[juliennakache]

From a link shared in a thread below:

“High-temperature properties such as the volumetric storage density, viscosity and transparency are similar to water at room temperature. The major advantages of molten salts are low costs, non-toxicity, non-flammability, high thermal stabilities and low vapor pressures. The low vapor pressure results in storage designs without pressurized tanks (Fig. 1). Molten salts are suitable both as heat storage medium and heat transfer fluid (HTF). In general, there is experience with molten salts in a number of industrial applications related to heat treatment, electrochemical treatment and heat transfer for decades.”

I don’t know anything about this but it does seem that things are not as clear cut as your comment made it seem.

ref: https://onlinelibrary.wiley.com/doi/10.1002/cite.202000137

EDIT: From ChatGPT 3.5:

“ One of the most commonly used molten salts in nuclear reactors is a mixture of lithium fluoride (LiF) and beryllium fluoride (BeF2), commonly referred to as FLiBe. FLiBe is used as both a coolant and a neutron moderator in some types of nuclear reactors, such as molten salt reactors (MSRs) and some advanced small modular reactors (SMRs).

FLiBe has several advantages as a coolant in nuclear reactors, including its good heat transfer properties and its ability to operate at high temperatures without evaporating. Additionally, FLiBe is not highly corrosive to many materials commonly used in reactor components, which can help reduce maintenance and replacement costs.

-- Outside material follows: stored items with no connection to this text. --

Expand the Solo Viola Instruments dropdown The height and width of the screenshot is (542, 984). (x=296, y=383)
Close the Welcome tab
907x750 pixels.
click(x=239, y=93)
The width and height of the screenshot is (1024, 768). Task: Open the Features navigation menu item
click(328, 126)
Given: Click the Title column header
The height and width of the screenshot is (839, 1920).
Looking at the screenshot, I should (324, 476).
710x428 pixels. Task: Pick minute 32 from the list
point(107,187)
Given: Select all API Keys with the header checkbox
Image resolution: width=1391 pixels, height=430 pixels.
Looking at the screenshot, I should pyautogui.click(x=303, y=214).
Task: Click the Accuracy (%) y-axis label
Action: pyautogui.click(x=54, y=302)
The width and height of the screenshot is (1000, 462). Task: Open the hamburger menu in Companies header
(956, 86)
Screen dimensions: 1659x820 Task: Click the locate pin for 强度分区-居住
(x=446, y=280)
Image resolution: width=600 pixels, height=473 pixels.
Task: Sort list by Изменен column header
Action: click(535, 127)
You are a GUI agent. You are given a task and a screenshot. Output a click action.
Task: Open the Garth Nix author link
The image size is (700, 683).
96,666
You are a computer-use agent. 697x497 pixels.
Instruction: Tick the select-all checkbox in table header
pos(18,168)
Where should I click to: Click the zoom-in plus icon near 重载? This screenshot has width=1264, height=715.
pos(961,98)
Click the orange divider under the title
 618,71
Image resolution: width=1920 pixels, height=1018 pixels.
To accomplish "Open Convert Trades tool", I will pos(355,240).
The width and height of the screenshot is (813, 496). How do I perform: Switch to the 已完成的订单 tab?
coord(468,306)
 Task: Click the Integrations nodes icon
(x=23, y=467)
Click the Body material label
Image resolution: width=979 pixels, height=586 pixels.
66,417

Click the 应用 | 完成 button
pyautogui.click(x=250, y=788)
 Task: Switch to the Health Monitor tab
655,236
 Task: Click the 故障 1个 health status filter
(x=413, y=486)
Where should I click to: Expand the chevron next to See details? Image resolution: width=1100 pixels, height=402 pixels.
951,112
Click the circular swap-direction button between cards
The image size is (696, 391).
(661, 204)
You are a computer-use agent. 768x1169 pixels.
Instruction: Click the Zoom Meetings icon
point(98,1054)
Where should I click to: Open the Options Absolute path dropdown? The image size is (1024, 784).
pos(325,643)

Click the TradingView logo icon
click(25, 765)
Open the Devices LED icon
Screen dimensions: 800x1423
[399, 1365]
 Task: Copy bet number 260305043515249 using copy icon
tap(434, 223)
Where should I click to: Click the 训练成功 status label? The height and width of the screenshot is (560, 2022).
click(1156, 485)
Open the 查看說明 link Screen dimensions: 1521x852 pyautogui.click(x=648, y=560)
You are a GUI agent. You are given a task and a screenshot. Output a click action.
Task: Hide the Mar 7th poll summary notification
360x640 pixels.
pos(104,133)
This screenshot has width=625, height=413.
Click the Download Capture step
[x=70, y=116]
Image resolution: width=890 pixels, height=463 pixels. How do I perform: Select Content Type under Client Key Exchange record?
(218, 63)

However, FLiBe does have some potential disadvantages, such as its relatively high viscosity, which can make it more difficult to pump and circulate, and its high melting point, which can increase startup times for reactor systems. Additionally, FLiBe can be corrosive to some materials, such as aluminum and some types of steels, so care must be taken in selecting materials that are compatible with FLiBe.”

[credit_guy]

The reactor that Gates talks about (Natrium) uses sodium as moderator and coolant. In other words, the uranium fuel is submerged in a pool (literally, a pool) of liquid sodium. There are some pipes that circulate the liquid (and very hot) sodium to a separate place, where it heats up a secondary circuit of molten salt. That molten salt then goes on to heat some water and make it steam, which then drives some turbines and generate electricity. Or that molten salt can be left molten for a number of hours, as some form of energy storage solution.

So, the molten salt does not get in contact with the nuclear fuel in any way in this design.

There are other designs where this happens, and especially, there are designs where the uranium (or thorium) is itself part of the molten salt. Even Gates's company, Terrapower, has such a design in the works. But the Natrium reactor is not that.